# [The problem]
Switch every "GUI agent" in the rows below to "GUI assistant" and write the rows out again with everything else unchanged.

(Click-target data)
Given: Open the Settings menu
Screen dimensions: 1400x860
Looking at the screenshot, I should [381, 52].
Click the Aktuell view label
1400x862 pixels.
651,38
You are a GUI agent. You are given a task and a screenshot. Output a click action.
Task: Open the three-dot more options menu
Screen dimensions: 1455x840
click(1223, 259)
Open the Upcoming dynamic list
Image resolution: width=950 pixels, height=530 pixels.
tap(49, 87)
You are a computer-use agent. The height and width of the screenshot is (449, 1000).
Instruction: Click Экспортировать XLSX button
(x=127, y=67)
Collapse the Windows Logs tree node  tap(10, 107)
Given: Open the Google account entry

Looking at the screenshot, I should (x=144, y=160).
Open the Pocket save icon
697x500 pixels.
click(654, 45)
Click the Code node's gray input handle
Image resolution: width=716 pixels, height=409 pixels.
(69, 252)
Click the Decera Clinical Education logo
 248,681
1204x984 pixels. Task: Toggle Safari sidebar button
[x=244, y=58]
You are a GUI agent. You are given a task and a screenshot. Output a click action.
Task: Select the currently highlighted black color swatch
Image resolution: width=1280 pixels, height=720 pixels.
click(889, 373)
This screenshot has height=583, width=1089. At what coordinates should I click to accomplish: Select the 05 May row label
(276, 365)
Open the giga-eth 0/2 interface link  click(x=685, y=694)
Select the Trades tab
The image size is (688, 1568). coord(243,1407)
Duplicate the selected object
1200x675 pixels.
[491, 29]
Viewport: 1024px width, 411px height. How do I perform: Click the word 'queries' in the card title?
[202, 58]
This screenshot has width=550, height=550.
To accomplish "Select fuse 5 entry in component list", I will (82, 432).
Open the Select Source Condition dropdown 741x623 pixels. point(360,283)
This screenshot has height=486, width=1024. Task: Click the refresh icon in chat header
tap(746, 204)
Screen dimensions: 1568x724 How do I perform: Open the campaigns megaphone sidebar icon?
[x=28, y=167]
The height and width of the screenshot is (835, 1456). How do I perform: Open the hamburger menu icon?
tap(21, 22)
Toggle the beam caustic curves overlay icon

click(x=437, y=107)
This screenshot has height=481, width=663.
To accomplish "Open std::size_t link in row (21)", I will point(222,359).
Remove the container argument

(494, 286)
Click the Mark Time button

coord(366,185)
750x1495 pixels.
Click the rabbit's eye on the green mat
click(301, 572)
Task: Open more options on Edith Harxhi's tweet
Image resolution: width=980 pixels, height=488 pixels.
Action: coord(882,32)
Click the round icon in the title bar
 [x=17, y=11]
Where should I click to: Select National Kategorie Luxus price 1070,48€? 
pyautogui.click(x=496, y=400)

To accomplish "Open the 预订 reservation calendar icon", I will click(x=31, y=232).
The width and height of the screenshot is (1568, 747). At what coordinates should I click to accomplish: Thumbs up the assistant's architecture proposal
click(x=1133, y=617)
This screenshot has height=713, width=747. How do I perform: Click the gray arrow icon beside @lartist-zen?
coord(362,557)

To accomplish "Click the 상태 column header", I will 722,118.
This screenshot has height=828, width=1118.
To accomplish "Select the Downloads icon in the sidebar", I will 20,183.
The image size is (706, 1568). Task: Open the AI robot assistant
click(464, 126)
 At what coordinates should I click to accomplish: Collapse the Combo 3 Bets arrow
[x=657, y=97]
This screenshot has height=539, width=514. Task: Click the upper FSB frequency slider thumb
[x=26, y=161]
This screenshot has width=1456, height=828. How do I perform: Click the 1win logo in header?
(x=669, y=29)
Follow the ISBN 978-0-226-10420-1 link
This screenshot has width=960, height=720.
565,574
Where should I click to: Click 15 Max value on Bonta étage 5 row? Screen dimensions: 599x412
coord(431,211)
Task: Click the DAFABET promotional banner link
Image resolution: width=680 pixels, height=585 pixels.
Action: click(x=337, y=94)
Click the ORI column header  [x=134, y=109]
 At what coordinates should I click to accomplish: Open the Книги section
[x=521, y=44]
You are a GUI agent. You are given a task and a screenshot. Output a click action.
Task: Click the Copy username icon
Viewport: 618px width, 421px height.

# [Result below]
Given: Open the Settings menu
Screen dimensions: 1400x860
Looking at the screenshot, I should [381, 52].
Click the Aktuell view label
1400x862 pixels.
651,38
You are a GUI assistant. You are given a task and a screenshot. Output a click action.
Task: Open the three-dot more options menu
Screen dimensions: 1455x840
click(1223, 259)
Open the Upcoming dynamic list
Image resolution: width=950 pixels, height=530 pixels.
tap(49, 87)
You are a computer-use agent. The height and width of the screenshot is (449, 1000).
Instruction: Click Экспортировать XLSX button
(x=127, y=67)
Collapse the Windows Logs tree node  tap(10, 107)
Given: Open the Google account entry

Looking at the screenshot, I should (x=144, y=160).
Open the Pocket save icon
697x500 pixels.
click(654, 45)
Click the Code node's gray input handle
Image resolution: width=716 pixels, height=409 pixels.
(69, 252)
Click the Decera Clinical Education logo
 248,681
1204x984 pixels. Task: Toggle Safari sidebar button
[x=244, y=58]
You are a GUI assistant. You are given a task and a screenshot. Output a click action.
Task: Select the currently highlighted black color swatch
Image resolution: width=1280 pixels, height=720 pixels.
click(889, 373)
This screenshot has height=583, width=1089. At what coordinates should I click to accomplish: Select the 05 May row label
(276, 365)
Open the giga-eth 0/2 interface link  click(x=685, y=694)
Select the Trades tab
The image size is (688, 1568). coord(243,1407)
Duplicate the selected object
1200x675 pixels.
[491, 29]
Viewport: 1024px width, 411px height. How do I perform: Click the word 'queries' in the card title?
[202, 58]
This screenshot has width=550, height=550.
To accomplish "Select fuse 5 entry in component list", I will (82, 432).
Open the Select Source Condition dropdown 741x623 pixels. point(360,283)
This screenshot has height=486, width=1024. Task: Click the refresh icon in chat header
tap(746, 204)
Screen dimensions: 1568x724 How do I perform: Open the campaigns megaphone sidebar icon?
[x=28, y=167]
The height and width of the screenshot is (835, 1456). How do I perform: Open the hamburger menu icon?
tap(21, 22)
Toggle the beam caustic curves overlay icon

click(x=437, y=107)
This screenshot has height=481, width=663.
To accomplish "Open std::size_t link in row (21)", I will point(222,359).
Remove the container argument

(494, 286)
Click the Mark Time button

coord(366,185)
750x1495 pixels.
Click the rabbit's eye on the green mat
click(301, 572)
Task: Open more options on Edith Harxhi's tweet
Image resolution: width=980 pixels, height=488 pixels.
Action: coord(882,32)
Click the round icon in the title bar
 [x=17, y=11]
Where should I click to: Select National Kategorie Luxus price 1070,48€? 
pyautogui.click(x=496, y=400)

To accomplish "Open the 预订 reservation calendar icon", I will click(x=31, y=232).
The width and height of the screenshot is (1568, 747). At what coordinates should I click to accomplish: Thumbs up the assistant's architecture proposal
click(x=1133, y=617)
This screenshot has height=713, width=747. How do I perform: Click the gray arrow icon beside @lartist-zen?
coord(362,557)

To accomplish "Click the 상태 column header", I will 722,118.
This screenshot has height=828, width=1118.
To accomplish "Select the Downloads icon in the sidebar", I will 20,183.
The image size is (706, 1568). Task: Open the AI robot assistant
click(464, 126)
 At what coordinates should I click to accomplish: Collapse the Combo 3 Bets arrow
[x=657, y=97]
This screenshot has height=539, width=514. Task: Click the upper FSB frequency slider thumb
[x=26, y=161]
This screenshot has width=1456, height=828. How do I perform: Click the 1win logo in header?
(x=669, y=29)
Follow the ISBN 978-0-226-10420-1 link
This screenshot has width=960, height=720.
565,574
Where should I click to: Click 15 Max value on Bonta étage 5 row? Screen dimensions: 599x412
coord(431,211)
Task: Click the DAFABET promotional banner link
Image resolution: width=680 pixels, height=585 pixels.
Action: click(x=337, y=94)
Click the ORI column header  [x=134, y=109]
 At what coordinates should I click to accomplish: Open the Книги section
[x=521, y=44]
You are a GUI assistant. You are given a task and a screenshot. Output a click action.
Task: Click the Copy username icon
Viewport: 618px width, 421px height.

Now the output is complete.